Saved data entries
□ □ □ □ □

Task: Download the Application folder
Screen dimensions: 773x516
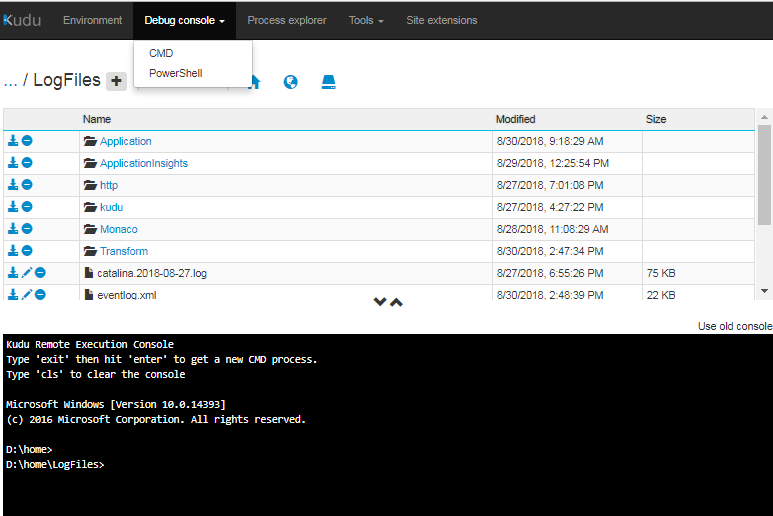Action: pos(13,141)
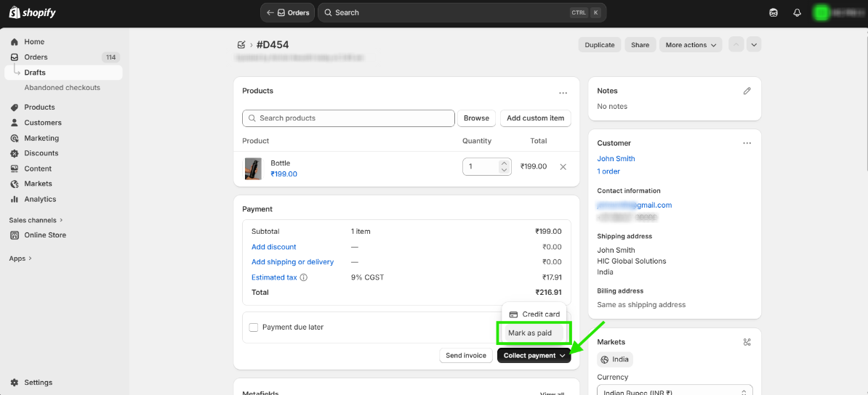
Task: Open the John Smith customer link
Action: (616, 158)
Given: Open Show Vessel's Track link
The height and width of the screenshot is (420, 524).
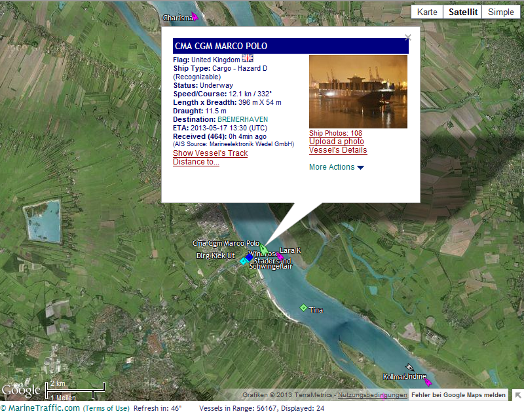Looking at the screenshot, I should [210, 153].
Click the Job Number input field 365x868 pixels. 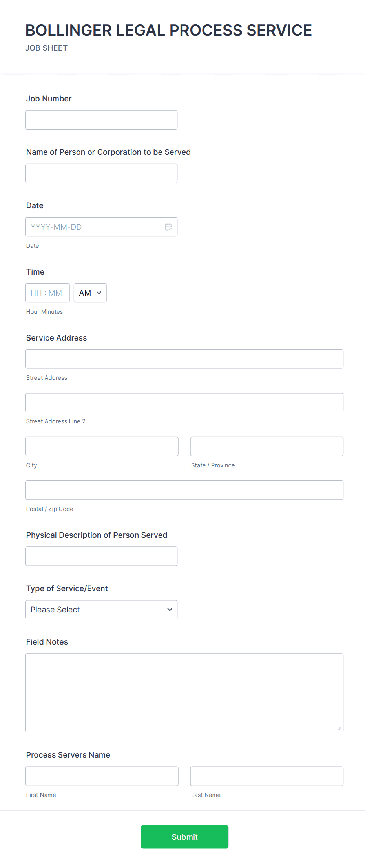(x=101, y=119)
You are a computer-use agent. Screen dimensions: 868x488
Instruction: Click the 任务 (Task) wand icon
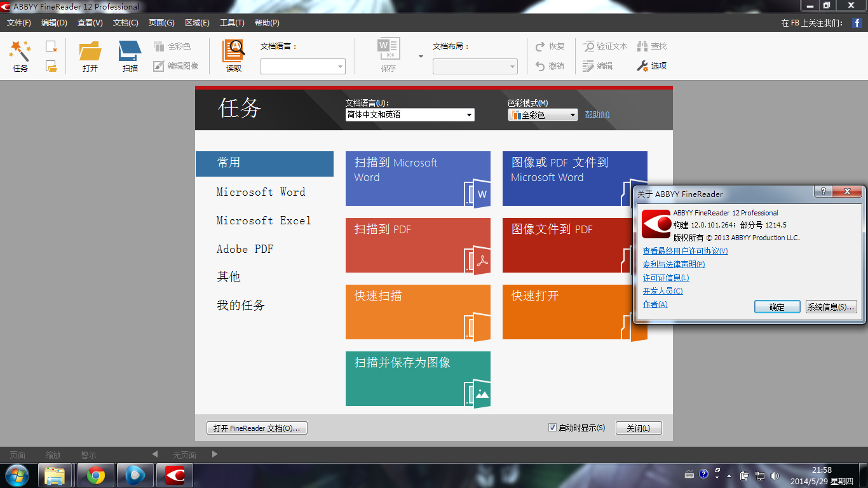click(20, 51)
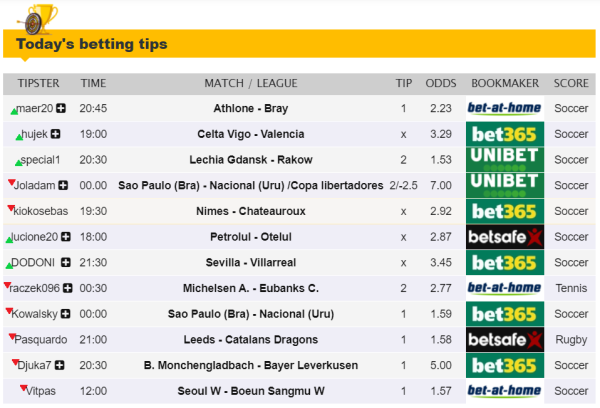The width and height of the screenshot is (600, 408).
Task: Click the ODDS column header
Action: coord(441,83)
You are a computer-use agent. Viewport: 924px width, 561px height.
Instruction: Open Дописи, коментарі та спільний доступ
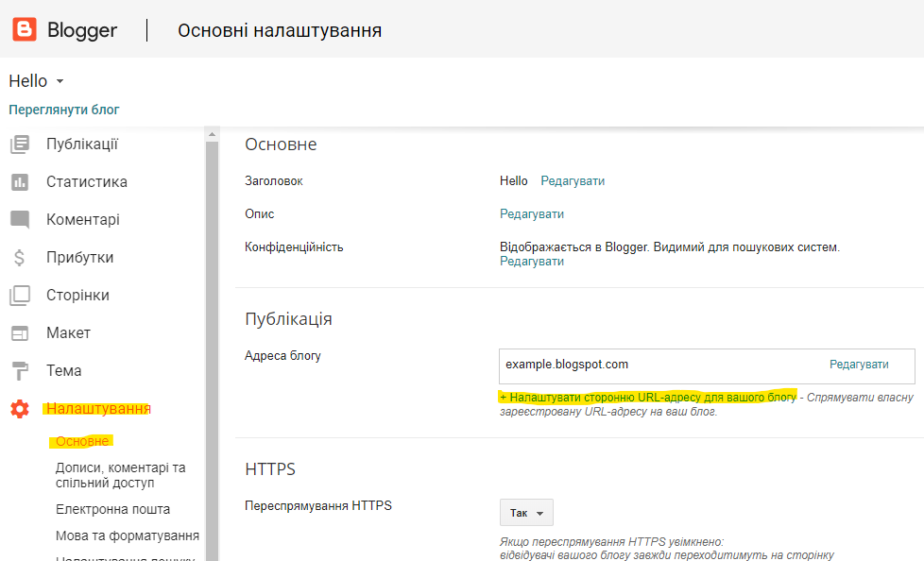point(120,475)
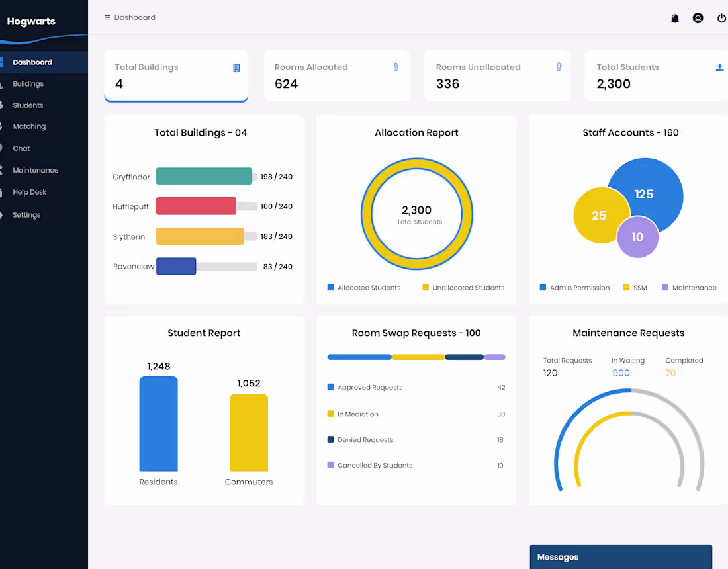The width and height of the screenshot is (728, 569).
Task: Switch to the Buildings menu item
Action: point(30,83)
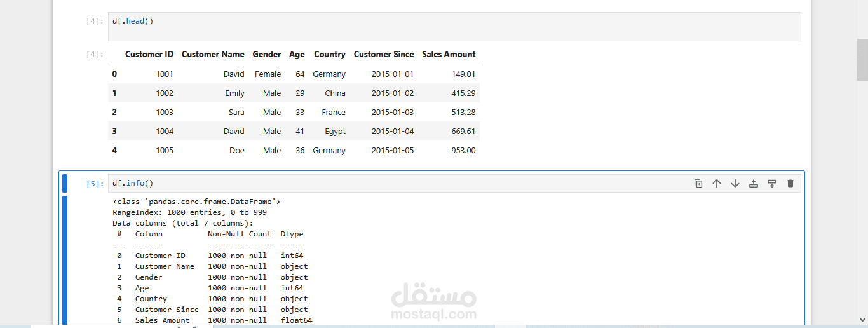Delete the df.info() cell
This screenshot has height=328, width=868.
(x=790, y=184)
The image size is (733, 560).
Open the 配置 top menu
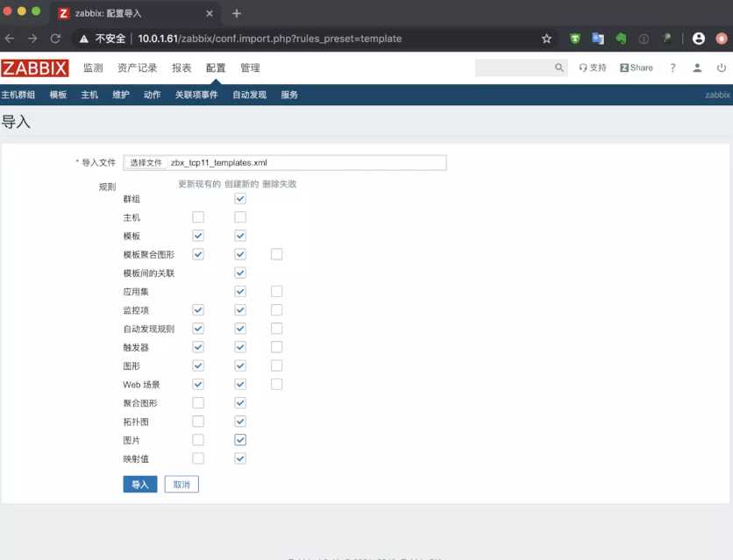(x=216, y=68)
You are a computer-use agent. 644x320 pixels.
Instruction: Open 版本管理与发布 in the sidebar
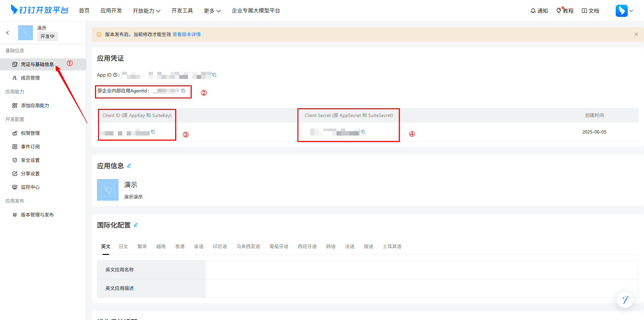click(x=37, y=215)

□ □ □ □ □

Your task: Once you find the line that contains "Instruction: Open Дописи, коментарі", reproduce it and every line after it through the end of the entries above, exactly as written, with no pictures.

Output below:
Instruction: Open Дописи, коментарі та спільний доступ
point(120,475)
The width and height of the screenshot is (728, 569).
Task: Switch to the Buildings menu item
Action: point(30,83)
Delete the df.info() cell
This screenshot has height=328, width=868.
(x=790, y=184)
The image size is (733, 560).
Open the 配置 top menu
(x=216, y=68)
You are a computer-use agent. 644x320 pixels.
Instruction: Open 版本管理与发布 in the sidebar
click(x=37, y=215)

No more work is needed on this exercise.